[[ DOCUMENT SECTION open ]]

The Implications of Virality in Digital Marketing

What makes a video viral and another not? It all does seem random doesn’t it? This post will talk about the aspects of virality and the potential repercussions of a viral marketing video.

According to Kevin Allocca, there are three ingredients for virality namely tastemakers, communities of participation and unexpectedness.

1. Tastemakers

The chart below taken from a Ted Talk by Kevin Allocca shows the views per day for the double rainbow video.

It shows that the double rainbow video did not go viral until Jimmy Kimmel, a ‘tastemaker’ tweeted about it and shared it to all his followers who in turn shared them to their peers. This chain effect resulted in the video gaining millions of views in a few days.

2. Communities of participation

Friday Music Video

I am sure that virtually everyone knows this song. After the “Friday” music video was shared by tastemakers such as Michael J. Nelson and Tosh.0, the video took off, garnering 1.2 million views in 2 days. Numerous parodies of Friday started to be created by people and within days there was a parody for every other day of the week. This promoted the original video’s shareability with other people, increasing the hits it received.

[[ DOCUMENT SECTION closed ]]

WHAT IS BEING ASKED:
Write the next part of the text on virality in digital marketing, picking up after its last sentence. The items that follow have no connection to the text about viral marketing.

[[ EXERCISE DATA open ]]

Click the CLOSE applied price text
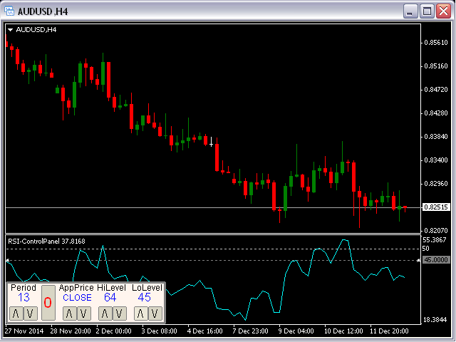 tap(77, 298)
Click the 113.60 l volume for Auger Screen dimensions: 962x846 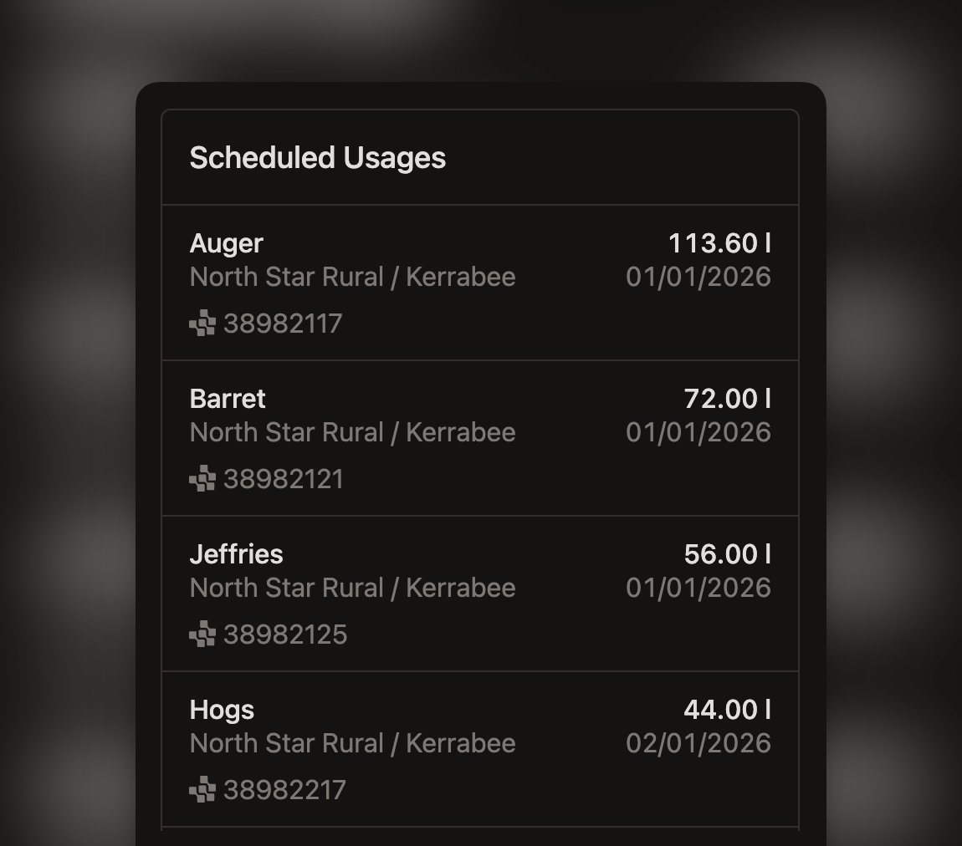(x=721, y=243)
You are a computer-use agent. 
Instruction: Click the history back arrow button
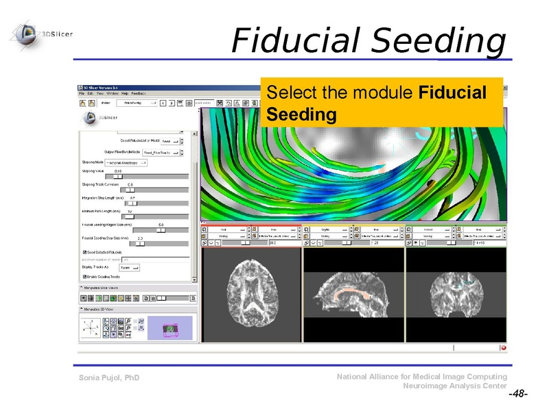(163, 102)
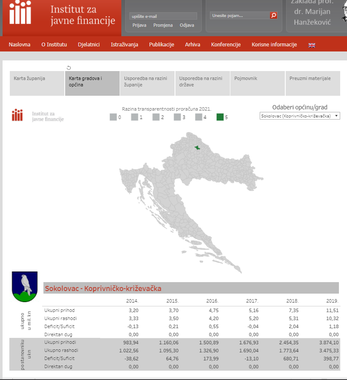Click the Sokolovac coat of arms image

pyautogui.click(x=26, y=287)
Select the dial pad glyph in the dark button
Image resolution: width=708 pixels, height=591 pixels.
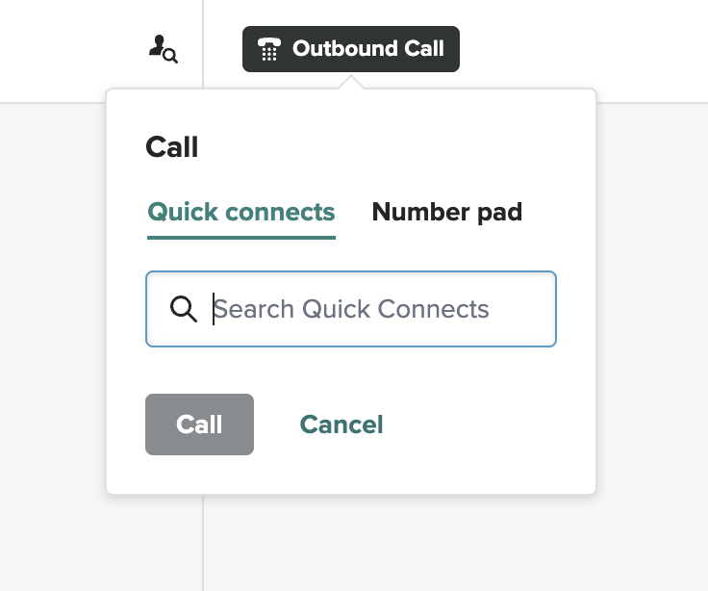coord(269,49)
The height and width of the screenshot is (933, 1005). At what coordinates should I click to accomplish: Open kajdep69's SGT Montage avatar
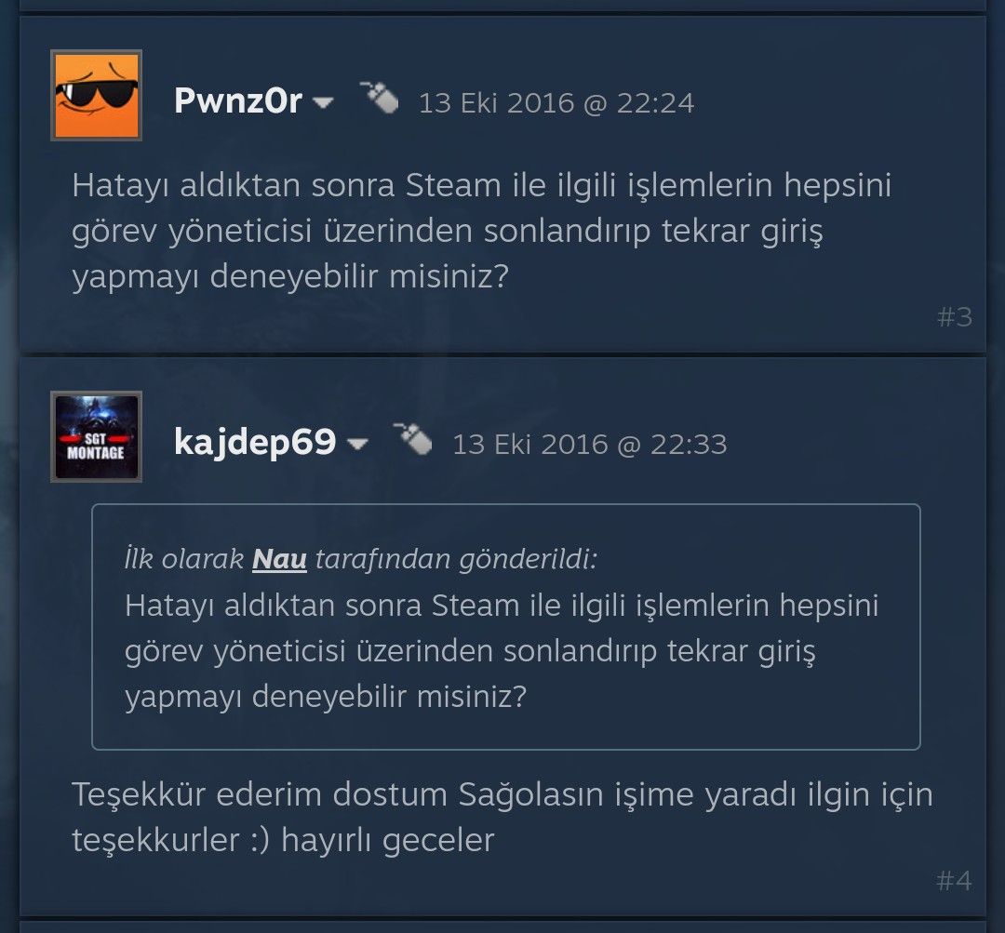coord(96,436)
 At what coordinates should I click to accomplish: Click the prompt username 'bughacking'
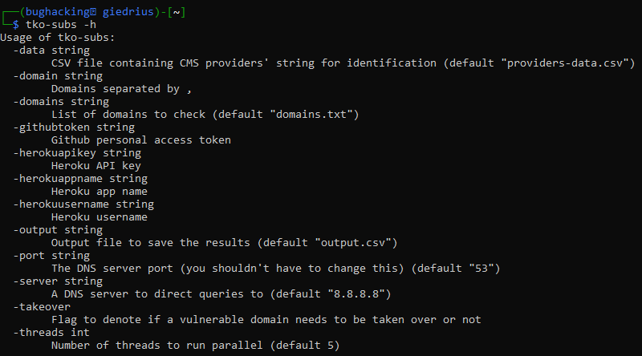tap(58, 12)
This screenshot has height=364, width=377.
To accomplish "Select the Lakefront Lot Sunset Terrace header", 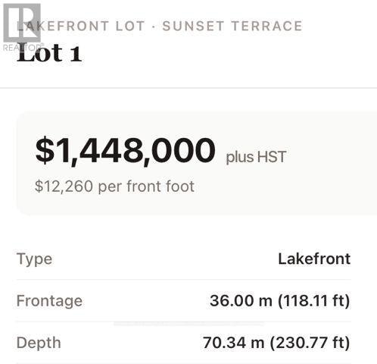I will (159, 26).
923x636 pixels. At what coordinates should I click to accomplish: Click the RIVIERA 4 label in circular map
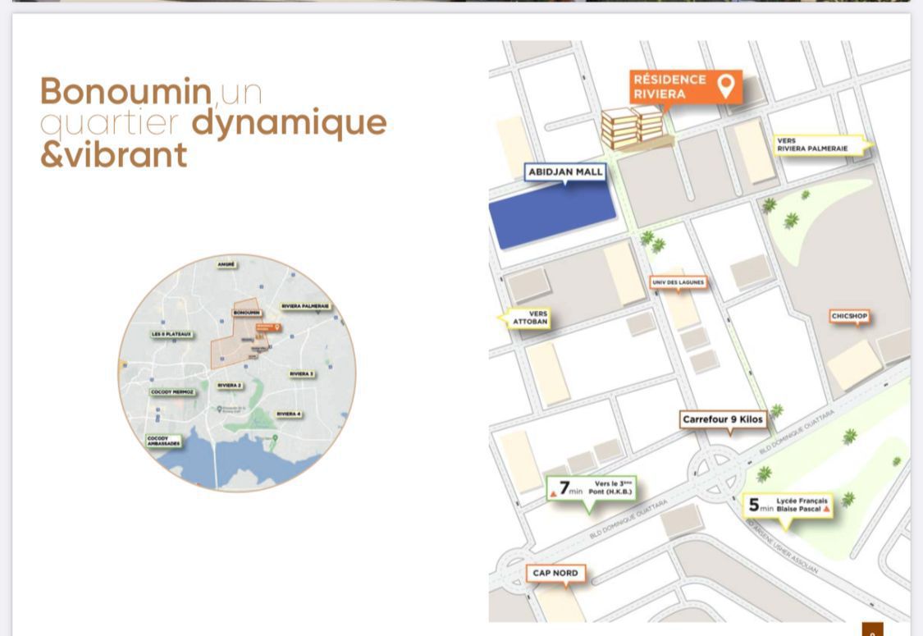(x=288, y=414)
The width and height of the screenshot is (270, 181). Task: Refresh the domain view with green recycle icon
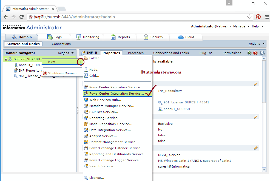tap(249, 53)
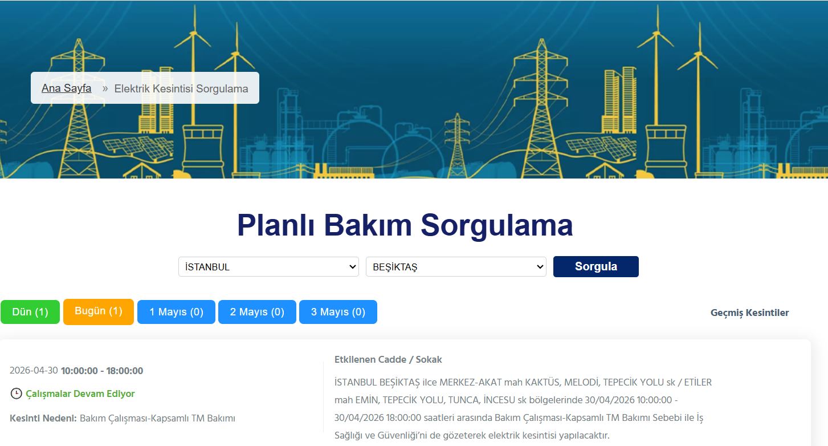Open the 2 Mayıs (0) tab
Image resolution: width=828 pixels, height=446 pixels.
click(x=257, y=312)
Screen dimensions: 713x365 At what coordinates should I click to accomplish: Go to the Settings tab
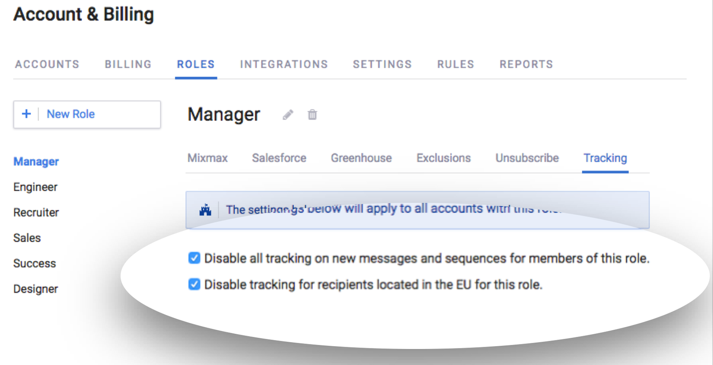tap(382, 64)
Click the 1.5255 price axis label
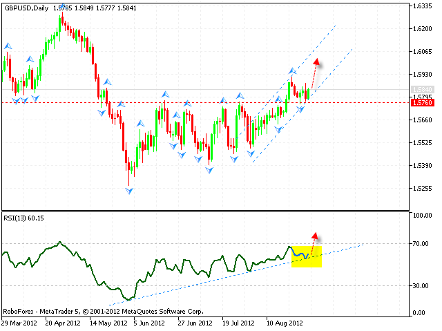Image resolution: width=442 pixels, height=331 pixels. (421, 189)
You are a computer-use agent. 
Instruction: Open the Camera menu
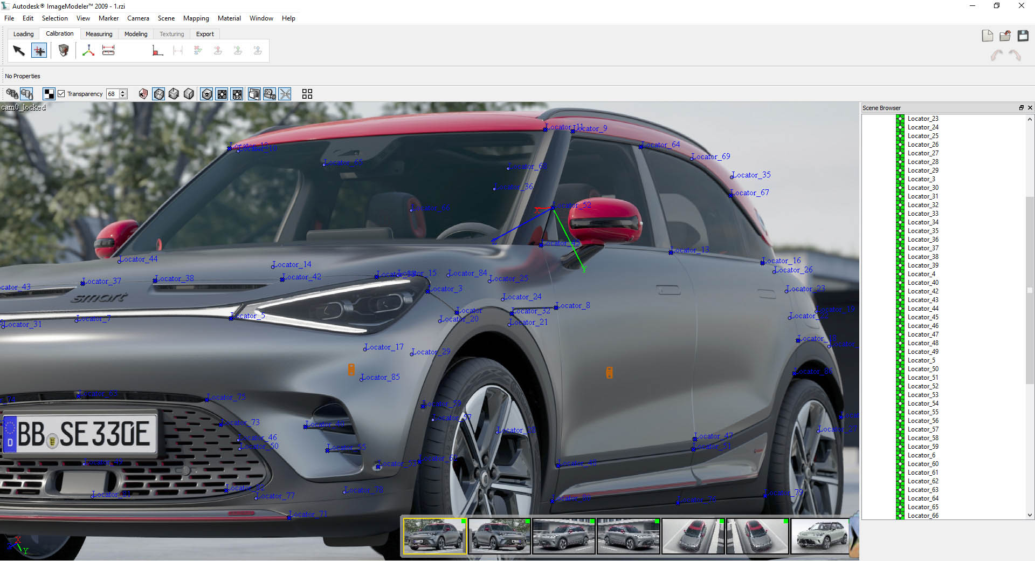click(x=138, y=18)
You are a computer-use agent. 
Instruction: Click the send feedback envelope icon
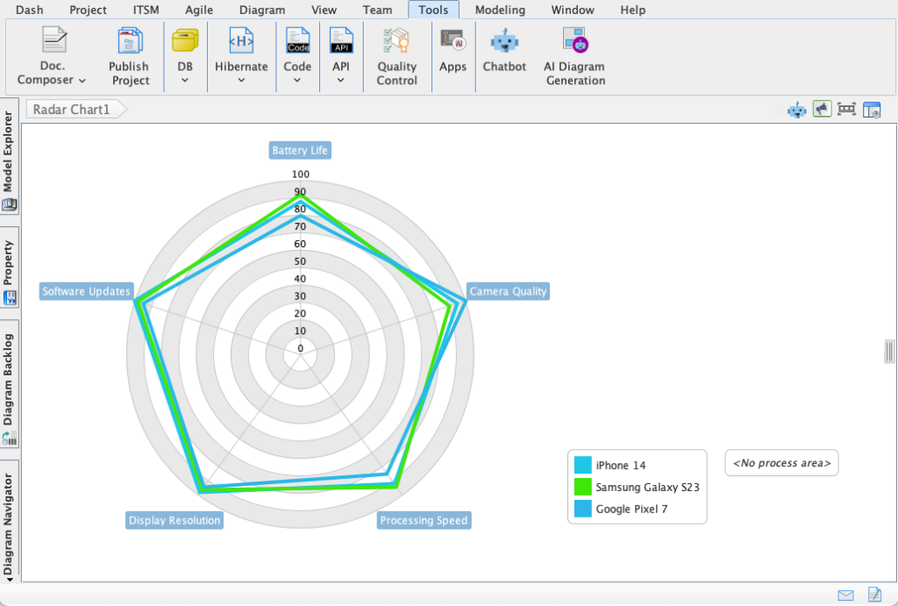tap(845, 594)
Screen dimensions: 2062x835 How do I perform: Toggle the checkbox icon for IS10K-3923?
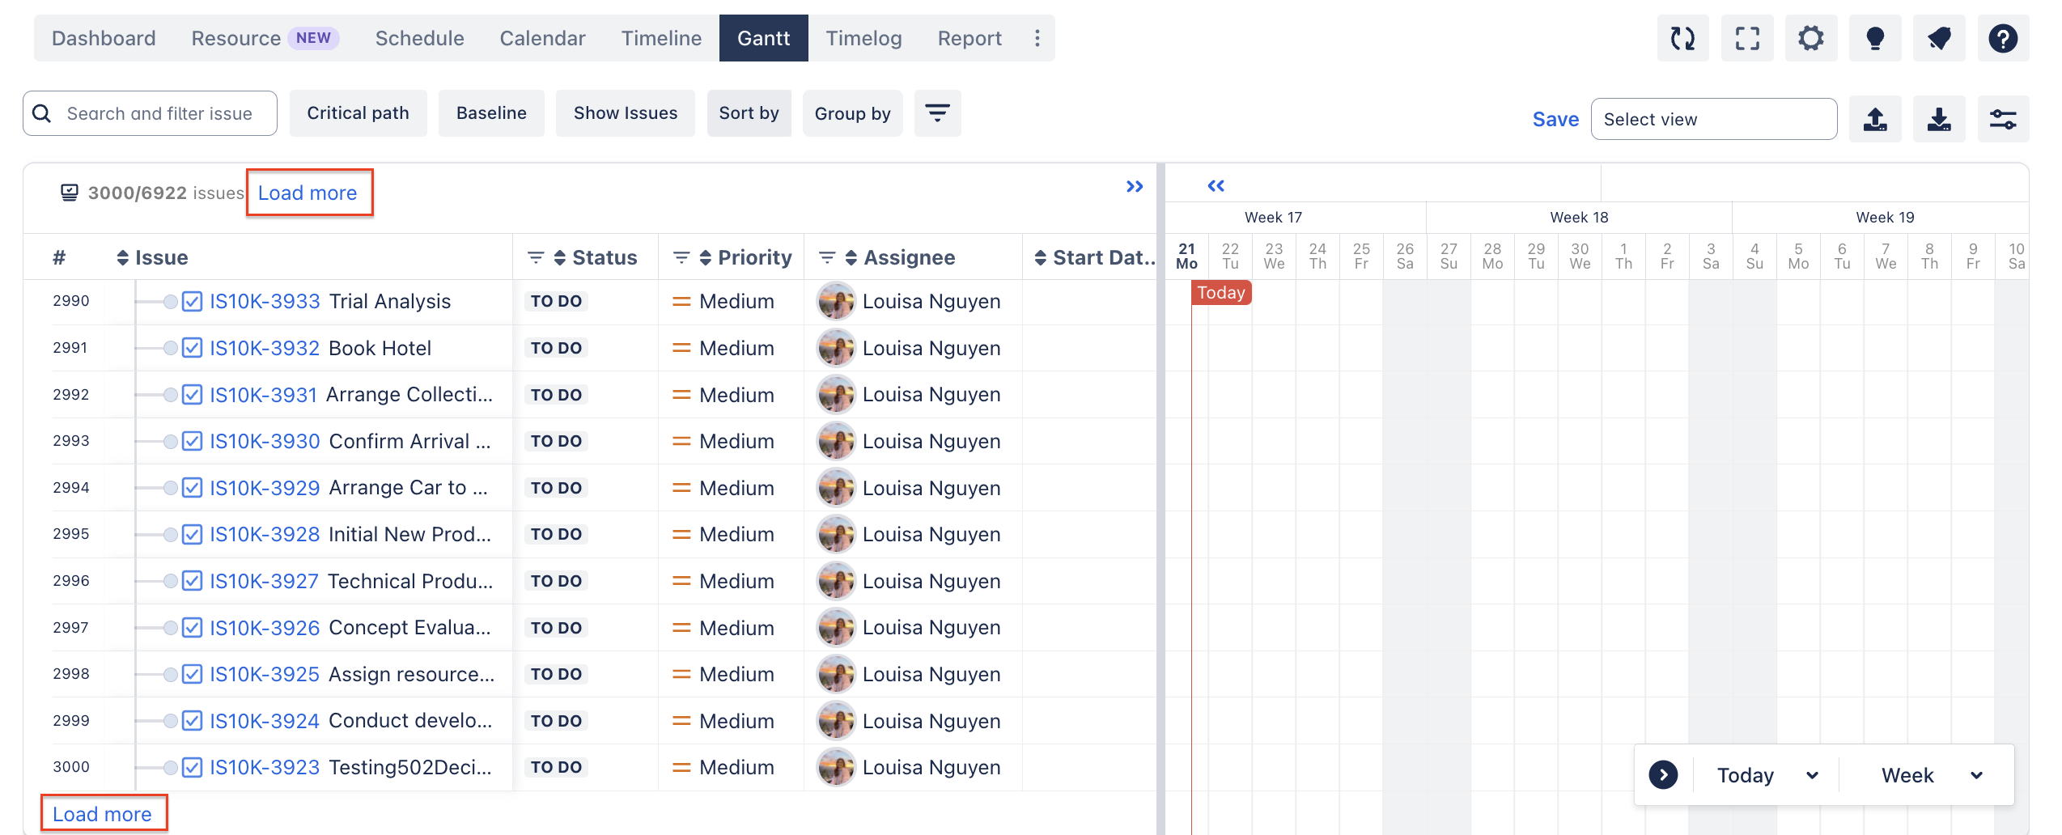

[[ EXERCISE DATA closed ]]

RESPONSE TO THIS TASK:
3. Unexpectedness

A protest against the ticket he got for not cycling in the bike lane
Fast forward to 1.15 to skip the intro

This video has, to the date of this post, 22 million hits on YouTube. By using an unique and unexpected way of protest, Casey Neistat managed to make his video viral. According to smarp, one of the main reasons people want to share content is to bring enlightening and entertaining content to others.

Is there such a thing as “too viral” though? Some may argue that a marketing video that becomes shared too much might lose the video’s original intended meaning. In this information age where everyone has an opinion about something, marketing videos that are too viral might backfire and cause public relations issues and what not.

Hyundai advertisement

An example would be Hyundai’s advertisement depicting their cars having fewer emissions compared to other cars. Hyundai used suicide as the subject of the advertisement in the hopes of making it unique and unexpected. Suicide, however, is a sensitive subject and should not be used in marketing videos. This advertisement was pulled shortly after it was released but imagine the amount of backlash Hyundai would receive if it became viral.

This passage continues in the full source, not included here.